The resource-limited nature of underwater vision equipment leads to poor, otherwise low-resolution information affecting the downstream underwater robotics and ocean engineering tasks. Underwater Image Enhancement (UIE) methods have emerged, particularly Super-Resolution (SR), to tackle the aforementioned challenge by restoring the corresponding low-resolution image to a high-quality counterpart. Vision Transformers (ViTs) have recently been employed for SR tasks thanks to their superior performance over mainstream convolution neural networks. The success of ViTs is largely due to their self-attention mechanism; however, they may encounter challenges in dealing with severe and unpredictable degradation in underwater imaging. In contrast, Multi-scale ViTs (MViTs) variants such as the Swin transformers have overcome that challenge by preserving long-range dependencies over multi-scale feature hierarchies through evolving channel capacity. MViTs tend to induce spatial efficiency through classical down-sampling, such as average pooling over key/values, which results in an inevitable loss of high-frequency components. To address this lack, in the current work, we propose a novel algorithm, SwinWave-SR, for efficient and accurate multi-scale SR for underwater images. Our proposed algorithm is based on Swin transformer consisting of a wavelet block to restrict the information drop by downsampling in an invertible fashion. Consequently, the key components are preserved to assist self-attention learning while reducing its computational cost simultaneously.

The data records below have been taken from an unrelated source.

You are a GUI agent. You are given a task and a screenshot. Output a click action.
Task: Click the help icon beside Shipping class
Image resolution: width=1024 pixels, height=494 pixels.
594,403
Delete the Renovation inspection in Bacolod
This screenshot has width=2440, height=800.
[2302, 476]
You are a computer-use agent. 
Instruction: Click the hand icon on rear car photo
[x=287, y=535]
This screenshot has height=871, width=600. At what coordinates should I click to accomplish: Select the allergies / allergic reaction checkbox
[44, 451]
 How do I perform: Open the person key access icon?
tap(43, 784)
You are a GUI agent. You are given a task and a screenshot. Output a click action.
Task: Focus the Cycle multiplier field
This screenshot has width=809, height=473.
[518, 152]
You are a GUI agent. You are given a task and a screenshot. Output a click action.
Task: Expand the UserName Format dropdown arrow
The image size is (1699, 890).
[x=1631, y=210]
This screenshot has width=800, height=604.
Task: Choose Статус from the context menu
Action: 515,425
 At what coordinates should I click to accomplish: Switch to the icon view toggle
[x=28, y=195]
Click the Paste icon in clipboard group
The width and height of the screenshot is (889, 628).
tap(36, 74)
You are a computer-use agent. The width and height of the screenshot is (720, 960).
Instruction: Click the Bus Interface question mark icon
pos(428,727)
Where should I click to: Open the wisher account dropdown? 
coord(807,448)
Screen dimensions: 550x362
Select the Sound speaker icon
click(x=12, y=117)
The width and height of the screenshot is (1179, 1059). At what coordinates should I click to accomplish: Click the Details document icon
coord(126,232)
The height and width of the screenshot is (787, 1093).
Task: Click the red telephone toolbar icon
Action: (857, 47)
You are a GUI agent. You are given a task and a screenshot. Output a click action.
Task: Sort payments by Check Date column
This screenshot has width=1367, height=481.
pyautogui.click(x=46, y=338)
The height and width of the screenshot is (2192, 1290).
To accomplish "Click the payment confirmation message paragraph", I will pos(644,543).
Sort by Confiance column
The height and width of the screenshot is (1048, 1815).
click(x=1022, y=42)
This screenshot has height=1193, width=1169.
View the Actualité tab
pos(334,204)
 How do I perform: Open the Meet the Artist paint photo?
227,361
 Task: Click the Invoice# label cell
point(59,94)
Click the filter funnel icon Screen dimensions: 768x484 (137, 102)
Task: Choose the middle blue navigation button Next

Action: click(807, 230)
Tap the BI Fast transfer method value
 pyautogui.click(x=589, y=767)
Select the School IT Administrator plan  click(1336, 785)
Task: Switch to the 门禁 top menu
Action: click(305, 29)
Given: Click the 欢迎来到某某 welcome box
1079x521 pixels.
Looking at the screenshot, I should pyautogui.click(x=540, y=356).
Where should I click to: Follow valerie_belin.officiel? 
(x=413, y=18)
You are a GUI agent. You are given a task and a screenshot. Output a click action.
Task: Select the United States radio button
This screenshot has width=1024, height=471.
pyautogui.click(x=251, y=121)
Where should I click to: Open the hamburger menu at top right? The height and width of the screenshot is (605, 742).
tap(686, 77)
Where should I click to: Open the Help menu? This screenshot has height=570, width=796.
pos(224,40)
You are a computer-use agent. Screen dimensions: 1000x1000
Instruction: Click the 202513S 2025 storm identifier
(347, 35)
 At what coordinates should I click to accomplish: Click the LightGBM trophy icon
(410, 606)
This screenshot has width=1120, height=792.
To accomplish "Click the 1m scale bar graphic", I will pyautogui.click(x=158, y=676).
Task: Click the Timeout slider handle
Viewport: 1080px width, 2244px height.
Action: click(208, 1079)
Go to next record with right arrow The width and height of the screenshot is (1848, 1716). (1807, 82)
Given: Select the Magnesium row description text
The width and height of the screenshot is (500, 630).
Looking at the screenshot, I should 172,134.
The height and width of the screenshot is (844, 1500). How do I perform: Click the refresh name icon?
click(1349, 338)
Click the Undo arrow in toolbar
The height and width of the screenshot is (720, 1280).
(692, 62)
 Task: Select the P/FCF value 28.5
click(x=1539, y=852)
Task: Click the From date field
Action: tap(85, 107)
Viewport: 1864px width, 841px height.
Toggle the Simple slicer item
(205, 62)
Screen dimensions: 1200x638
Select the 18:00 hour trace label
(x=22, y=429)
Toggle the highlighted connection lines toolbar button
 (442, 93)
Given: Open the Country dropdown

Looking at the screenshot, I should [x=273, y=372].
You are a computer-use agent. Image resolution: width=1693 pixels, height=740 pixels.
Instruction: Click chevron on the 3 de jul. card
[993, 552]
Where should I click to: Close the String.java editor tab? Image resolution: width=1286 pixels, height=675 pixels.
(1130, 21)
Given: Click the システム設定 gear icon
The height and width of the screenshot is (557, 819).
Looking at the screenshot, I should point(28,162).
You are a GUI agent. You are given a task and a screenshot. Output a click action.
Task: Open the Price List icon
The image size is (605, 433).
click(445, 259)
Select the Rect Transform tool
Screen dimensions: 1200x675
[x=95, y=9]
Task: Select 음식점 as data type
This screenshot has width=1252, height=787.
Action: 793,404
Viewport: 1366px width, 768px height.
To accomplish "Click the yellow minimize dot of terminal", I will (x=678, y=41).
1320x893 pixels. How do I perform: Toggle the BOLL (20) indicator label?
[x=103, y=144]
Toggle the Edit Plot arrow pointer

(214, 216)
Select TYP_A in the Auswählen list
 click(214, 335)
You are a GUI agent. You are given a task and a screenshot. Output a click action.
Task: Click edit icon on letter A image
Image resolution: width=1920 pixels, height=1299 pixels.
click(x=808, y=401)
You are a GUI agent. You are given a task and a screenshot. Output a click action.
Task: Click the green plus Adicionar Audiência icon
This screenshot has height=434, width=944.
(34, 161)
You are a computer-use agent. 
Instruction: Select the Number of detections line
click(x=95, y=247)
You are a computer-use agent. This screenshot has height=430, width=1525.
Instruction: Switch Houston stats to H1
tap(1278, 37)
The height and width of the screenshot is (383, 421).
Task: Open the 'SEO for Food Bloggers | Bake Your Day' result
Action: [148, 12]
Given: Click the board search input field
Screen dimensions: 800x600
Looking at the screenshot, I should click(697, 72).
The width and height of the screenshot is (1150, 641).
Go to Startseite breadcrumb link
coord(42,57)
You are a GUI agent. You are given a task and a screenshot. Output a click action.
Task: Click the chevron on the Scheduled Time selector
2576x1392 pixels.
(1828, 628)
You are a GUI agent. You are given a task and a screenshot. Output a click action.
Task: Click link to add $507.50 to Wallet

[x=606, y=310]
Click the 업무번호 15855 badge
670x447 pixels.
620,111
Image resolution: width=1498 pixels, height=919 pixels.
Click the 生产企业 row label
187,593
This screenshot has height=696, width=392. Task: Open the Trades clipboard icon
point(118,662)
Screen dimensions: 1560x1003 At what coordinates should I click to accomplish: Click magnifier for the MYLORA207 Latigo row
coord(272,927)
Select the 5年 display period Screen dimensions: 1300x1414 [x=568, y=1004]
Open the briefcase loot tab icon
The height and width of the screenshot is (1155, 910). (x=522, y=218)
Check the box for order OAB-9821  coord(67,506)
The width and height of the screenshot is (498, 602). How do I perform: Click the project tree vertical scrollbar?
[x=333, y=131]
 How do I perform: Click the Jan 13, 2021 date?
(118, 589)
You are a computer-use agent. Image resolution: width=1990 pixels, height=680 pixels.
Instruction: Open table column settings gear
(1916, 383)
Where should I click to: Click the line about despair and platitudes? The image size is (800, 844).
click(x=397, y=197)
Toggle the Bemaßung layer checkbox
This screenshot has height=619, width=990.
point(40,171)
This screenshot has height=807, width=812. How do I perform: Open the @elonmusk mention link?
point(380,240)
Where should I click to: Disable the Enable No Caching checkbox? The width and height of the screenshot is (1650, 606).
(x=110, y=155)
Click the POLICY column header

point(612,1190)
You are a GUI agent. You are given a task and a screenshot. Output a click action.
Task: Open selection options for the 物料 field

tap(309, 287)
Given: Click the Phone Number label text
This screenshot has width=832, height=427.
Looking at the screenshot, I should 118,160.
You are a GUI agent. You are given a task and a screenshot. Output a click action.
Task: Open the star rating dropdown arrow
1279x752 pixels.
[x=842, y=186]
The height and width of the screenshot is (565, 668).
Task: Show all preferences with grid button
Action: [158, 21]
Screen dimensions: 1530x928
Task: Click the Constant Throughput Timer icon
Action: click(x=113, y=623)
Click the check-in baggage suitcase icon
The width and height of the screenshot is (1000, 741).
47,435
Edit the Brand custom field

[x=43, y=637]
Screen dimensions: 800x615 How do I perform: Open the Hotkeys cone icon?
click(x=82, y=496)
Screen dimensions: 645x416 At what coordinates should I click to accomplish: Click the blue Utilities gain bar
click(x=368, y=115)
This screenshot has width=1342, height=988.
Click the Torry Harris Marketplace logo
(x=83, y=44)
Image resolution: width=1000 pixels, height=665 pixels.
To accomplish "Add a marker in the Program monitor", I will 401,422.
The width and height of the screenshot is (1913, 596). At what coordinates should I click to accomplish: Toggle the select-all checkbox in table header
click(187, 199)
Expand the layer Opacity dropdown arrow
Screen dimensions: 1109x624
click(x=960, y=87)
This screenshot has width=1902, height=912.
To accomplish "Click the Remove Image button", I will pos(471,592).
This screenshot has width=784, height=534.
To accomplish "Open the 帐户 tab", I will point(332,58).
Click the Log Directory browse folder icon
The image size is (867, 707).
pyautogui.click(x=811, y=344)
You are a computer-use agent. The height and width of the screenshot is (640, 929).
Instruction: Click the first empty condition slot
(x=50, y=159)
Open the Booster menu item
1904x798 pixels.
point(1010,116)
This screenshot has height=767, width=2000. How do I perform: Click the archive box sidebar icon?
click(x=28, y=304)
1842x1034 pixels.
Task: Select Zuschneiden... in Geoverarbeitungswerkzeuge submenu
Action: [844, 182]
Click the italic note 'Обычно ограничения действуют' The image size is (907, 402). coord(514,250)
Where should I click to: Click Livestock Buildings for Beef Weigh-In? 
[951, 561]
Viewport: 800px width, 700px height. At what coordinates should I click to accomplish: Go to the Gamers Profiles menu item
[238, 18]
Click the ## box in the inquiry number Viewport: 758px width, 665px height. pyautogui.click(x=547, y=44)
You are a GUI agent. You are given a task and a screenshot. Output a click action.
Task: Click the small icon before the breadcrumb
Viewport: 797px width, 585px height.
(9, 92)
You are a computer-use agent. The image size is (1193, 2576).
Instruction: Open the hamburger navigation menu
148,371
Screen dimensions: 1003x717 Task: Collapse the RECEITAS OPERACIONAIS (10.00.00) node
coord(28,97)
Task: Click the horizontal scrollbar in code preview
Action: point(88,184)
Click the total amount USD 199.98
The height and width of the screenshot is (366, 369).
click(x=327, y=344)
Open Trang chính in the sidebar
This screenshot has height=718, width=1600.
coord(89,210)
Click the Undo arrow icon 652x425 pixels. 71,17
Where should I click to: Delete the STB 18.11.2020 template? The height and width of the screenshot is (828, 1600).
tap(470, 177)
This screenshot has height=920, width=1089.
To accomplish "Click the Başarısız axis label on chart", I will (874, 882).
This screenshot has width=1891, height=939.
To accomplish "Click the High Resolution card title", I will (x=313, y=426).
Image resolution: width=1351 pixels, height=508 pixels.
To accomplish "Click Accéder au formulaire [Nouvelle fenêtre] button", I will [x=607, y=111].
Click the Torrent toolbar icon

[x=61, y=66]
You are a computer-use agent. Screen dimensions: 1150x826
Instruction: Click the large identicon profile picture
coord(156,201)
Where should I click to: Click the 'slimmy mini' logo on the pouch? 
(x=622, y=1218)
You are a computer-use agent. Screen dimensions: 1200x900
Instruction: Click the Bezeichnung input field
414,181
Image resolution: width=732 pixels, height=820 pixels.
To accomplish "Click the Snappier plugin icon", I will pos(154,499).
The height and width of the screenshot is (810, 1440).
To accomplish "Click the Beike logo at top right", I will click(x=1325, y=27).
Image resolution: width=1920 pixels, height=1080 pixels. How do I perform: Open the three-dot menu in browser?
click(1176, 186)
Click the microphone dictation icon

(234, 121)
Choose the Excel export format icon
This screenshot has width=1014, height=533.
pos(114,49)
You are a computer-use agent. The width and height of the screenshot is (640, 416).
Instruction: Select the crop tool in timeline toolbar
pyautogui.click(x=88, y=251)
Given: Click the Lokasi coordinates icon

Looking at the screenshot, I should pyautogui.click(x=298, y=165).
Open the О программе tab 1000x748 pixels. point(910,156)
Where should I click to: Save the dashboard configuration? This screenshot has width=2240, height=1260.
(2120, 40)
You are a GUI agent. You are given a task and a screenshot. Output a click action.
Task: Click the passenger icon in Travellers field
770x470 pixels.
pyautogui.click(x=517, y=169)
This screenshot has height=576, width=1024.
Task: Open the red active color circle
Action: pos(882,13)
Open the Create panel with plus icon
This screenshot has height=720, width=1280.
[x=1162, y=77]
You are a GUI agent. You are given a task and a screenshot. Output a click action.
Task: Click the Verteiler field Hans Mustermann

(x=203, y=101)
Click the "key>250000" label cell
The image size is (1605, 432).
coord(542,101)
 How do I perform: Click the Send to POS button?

To further complement it, we explore a prominent compression regime, namely the Lottery Ticket Hypothesis (LTH), to discover a lightweight sub-network with competitive performance to its original model by reducing computational costs up to 70.44%. Overall, SwinWave-SR improves peak signal-to-noise ratio (PSNR) by 0.95 dB ∼ 2.23 dB compared to the state-of-the-art SwinIR while reducing the number of parameters by 29.56% and the calculation cost by 18.734%. Experimental results show that the proposed SwinWave-SR method outperforms the state-of-the-art SR methods on four benchmark underwater datasets and significantly improves PSNR and structural similarity index (SSIM).